◆ Description of the task ◆
Reproduce verbatim only the line that holds "Enregistrer (136, 529)" and the lines that follow it to the end of the listing.

◆ Given information ◆
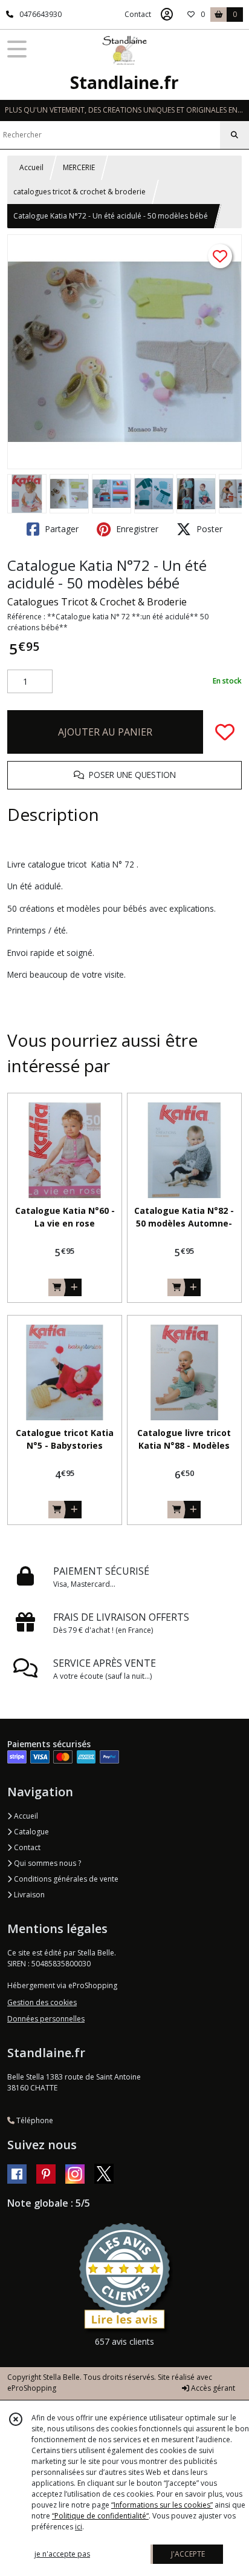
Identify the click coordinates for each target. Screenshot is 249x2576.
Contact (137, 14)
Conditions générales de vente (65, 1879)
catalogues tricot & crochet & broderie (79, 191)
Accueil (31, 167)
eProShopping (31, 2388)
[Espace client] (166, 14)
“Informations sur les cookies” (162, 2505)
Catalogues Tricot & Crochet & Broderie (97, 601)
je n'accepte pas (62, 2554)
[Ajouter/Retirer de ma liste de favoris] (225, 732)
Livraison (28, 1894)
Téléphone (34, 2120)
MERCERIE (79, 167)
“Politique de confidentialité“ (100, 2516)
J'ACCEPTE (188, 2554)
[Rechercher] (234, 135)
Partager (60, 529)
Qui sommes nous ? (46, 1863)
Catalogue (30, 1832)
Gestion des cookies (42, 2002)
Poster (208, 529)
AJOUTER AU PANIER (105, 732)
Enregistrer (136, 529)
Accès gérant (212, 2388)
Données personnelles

◆ Response to the task ◆
Enregistrer (136, 529)
Accès gérant (212, 2388)
Données personnelles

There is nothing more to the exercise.